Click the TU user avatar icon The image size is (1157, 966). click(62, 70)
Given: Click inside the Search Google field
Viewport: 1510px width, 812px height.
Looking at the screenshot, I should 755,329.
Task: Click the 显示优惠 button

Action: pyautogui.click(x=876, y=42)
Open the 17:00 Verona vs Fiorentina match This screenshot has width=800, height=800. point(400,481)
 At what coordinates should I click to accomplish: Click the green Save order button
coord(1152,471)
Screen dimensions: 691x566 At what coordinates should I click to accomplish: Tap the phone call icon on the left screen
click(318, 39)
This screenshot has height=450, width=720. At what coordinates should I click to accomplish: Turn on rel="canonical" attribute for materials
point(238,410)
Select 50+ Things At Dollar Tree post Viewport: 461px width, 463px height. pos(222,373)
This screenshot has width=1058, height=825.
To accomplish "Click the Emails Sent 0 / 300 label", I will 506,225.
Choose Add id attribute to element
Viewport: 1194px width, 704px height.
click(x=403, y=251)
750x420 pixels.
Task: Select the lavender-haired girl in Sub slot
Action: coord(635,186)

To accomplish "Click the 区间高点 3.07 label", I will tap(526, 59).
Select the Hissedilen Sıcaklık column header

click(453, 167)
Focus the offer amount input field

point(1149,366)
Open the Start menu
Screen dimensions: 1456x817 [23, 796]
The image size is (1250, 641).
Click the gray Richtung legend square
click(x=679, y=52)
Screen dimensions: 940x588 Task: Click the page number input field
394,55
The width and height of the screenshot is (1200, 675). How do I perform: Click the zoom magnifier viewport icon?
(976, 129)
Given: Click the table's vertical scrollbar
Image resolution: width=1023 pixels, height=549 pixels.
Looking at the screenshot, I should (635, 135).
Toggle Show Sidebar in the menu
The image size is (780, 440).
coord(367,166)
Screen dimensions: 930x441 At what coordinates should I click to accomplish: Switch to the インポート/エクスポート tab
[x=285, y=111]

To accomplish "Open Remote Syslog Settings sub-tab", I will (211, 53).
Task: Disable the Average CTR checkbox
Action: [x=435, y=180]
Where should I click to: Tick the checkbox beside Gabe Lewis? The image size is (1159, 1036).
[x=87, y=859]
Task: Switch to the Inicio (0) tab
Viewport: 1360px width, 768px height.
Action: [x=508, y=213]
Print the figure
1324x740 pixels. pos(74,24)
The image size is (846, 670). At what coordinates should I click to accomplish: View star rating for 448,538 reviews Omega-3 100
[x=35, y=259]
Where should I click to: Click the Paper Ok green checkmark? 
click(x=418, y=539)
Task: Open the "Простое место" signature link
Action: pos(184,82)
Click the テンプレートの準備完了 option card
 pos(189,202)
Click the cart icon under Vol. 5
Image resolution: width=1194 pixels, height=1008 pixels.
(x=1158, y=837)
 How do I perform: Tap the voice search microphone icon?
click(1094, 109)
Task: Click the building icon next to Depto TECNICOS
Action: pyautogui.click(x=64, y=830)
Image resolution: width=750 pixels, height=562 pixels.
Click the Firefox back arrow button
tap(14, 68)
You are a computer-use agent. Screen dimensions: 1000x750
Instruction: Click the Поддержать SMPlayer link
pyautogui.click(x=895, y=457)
:::::
● **Exercise details**
Rewrite the data above, replacing every occurrence of "At what coordinates should I click to accomplish:" with "Which point should I click to complete:" and leaving everything else unchanged.

● **Exercise solution**
Click the TU user avatar icon The image size is (1157, 966). click(62, 70)
Given: Click inside the Search Google field
Viewport: 1510px width, 812px height.
Looking at the screenshot, I should 755,329.
Task: Click the 显示优惠 button

Action: pyautogui.click(x=876, y=42)
Open the 17:00 Verona vs Fiorentina match This screenshot has width=800, height=800. point(400,481)
 Which point should I click to complete: Click the green Save order button
coord(1152,471)
Screen dimensions: 691x566 Which point should I click to complete: Tap the phone call icon on the left screen
click(318, 39)
This screenshot has height=450, width=720. Which point should I click to complete: Turn on rel="canonical" attribute for materials
point(238,410)
Select 50+ Things At Dollar Tree post Viewport: 461px width, 463px height. pos(222,373)
This screenshot has width=1058, height=825.
To accomplish "Click the Emails Sent 0 / 300 label", I will 506,225.
Choose Add id attribute to element
Viewport: 1194px width, 704px height.
click(x=403, y=251)
750x420 pixels.
Task: Select the lavender-haired girl in Sub slot
Action: coord(635,186)

To accomplish "Click the 区间高点 3.07 label", I will tap(526, 59).
Select the Hissedilen Sıcaklık column header

click(453, 167)
Focus the offer amount input field

point(1149,366)
Open the Start menu
Screen dimensions: 1456x817 [23, 796]
The image size is (1250, 641).
Click the gray Richtung legend square
click(x=679, y=52)
Screen dimensions: 940x588 Task: Click the page number input field
394,55
The width and height of the screenshot is (1200, 675). How do I perform: Click the zoom magnifier viewport icon?
(976, 129)
Given: Click the table's vertical scrollbar
Image resolution: width=1023 pixels, height=549 pixels.
Looking at the screenshot, I should (635, 135).
Toggle Show Sidebar in the menu
The image size is (780, 440).
coord(367,166)
Screen dimensions: 930x441 Which point should I click to complete: Switch to the インポート/エクスポート tab
[x=285, y=111]

To accomplish "Open Remote Syslog Settings sub-tab", I will (211, 53).
Task: Disable the Average CTR checkbox
Action: [x=435, y=180]
Where should I click to: Tick the checkbox beside Gabe Lewis? The image size is (1159, 1036).
[x=87, y=859]
Task: Switch to the Inicio (0) tab
Viewport: 1360px width, 768px height.
Action: [x=508, y=213]
Print the figure
1324x740 pixels. pos(74,24)
The image size is (846, 670). Which point should I click to complete: View star rating for 448,538 reviews Omega-3 100
[x=35, y=259]
Where should I click to: Click the Paper Ok green checkmark? 
click(x=418, y=539)
Task: Open the "Простое место" signature link
Action: pos(184,82)
Click the テンプレートの準備完了 option card
 pos(189,202)
Click the cart icon under Vol. 5
Image resolution: width=1194 pixels, height=1008 pixels.
(x=1158, y=837)
 How do I perform: Tap the voice search microphone icon?
click(1094, 109)
Task: Click the building icon next to Depto TECNICOS
Action: pyautogui.click(x=64, y=830)
Image resolution: width=750 pixels, height=562 pixels.
Click the Firefox back arrow button
tap(14, 68)
You are a computer-use agent. Screen dimensions: 1000x750
Instruction: Click the Поддержать SMPlayer link
pyautogui.click(x=895, y=457)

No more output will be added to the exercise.